** TASK DETAILS **
From top to bottom, return the listing exactly as it appears, omitting its images.

** INFORMATION PROVIDED **
BEGIN

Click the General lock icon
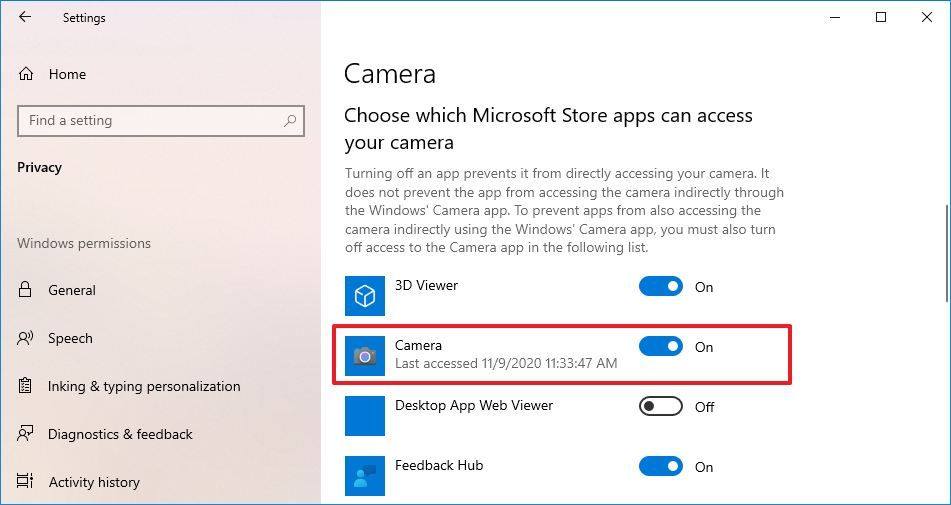 click(26, 290)
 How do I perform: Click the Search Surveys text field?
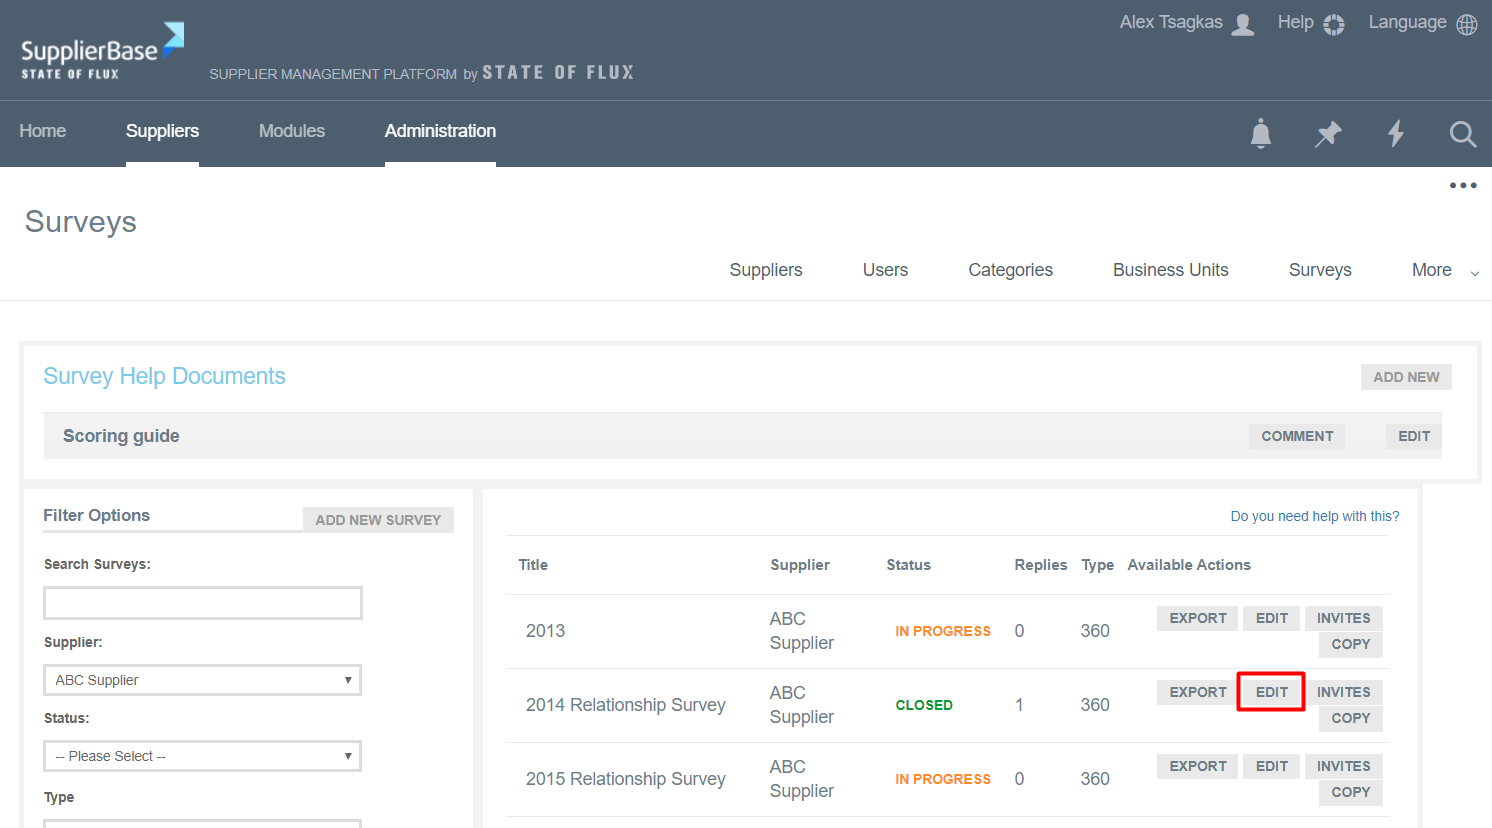point(202,603)
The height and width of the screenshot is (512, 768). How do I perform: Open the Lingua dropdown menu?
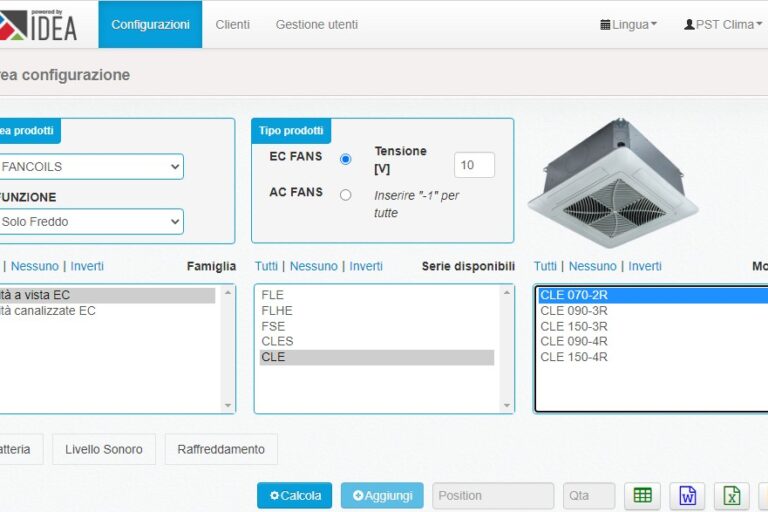pos(628,24)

END

** RESPONSE BOX **
Click the General lock icon
 click(26, 290)
 How do I perform: Click the Search Surveys text field?
point(202,603)
The height and width of the screenshot is (512, 768). How do I perform: Open the Lingua dropdown menu?
pos(628,24)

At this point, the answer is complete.